→ **PROVIDED DATA**

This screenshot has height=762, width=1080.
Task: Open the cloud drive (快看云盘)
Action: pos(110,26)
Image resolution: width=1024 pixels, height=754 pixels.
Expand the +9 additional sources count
* * *
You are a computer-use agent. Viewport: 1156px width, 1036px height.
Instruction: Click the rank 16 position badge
--
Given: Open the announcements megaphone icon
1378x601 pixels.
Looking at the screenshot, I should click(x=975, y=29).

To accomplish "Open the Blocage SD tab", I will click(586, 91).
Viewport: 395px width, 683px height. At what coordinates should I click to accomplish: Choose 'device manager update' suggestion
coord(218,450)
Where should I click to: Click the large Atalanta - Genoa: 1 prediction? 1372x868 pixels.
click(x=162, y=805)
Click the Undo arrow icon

→ **HOW TO COMPLETE THIS TASK**
Could you restate, word for word, the lines above from the one with "Image resolution: width=1024" to the one with "Expand the +9 additional sources count", both included?

→ **ANSWER SPACE**
Image resolution: width=1024 pixels, height=754 pixels.
Expand the +9 additional sources count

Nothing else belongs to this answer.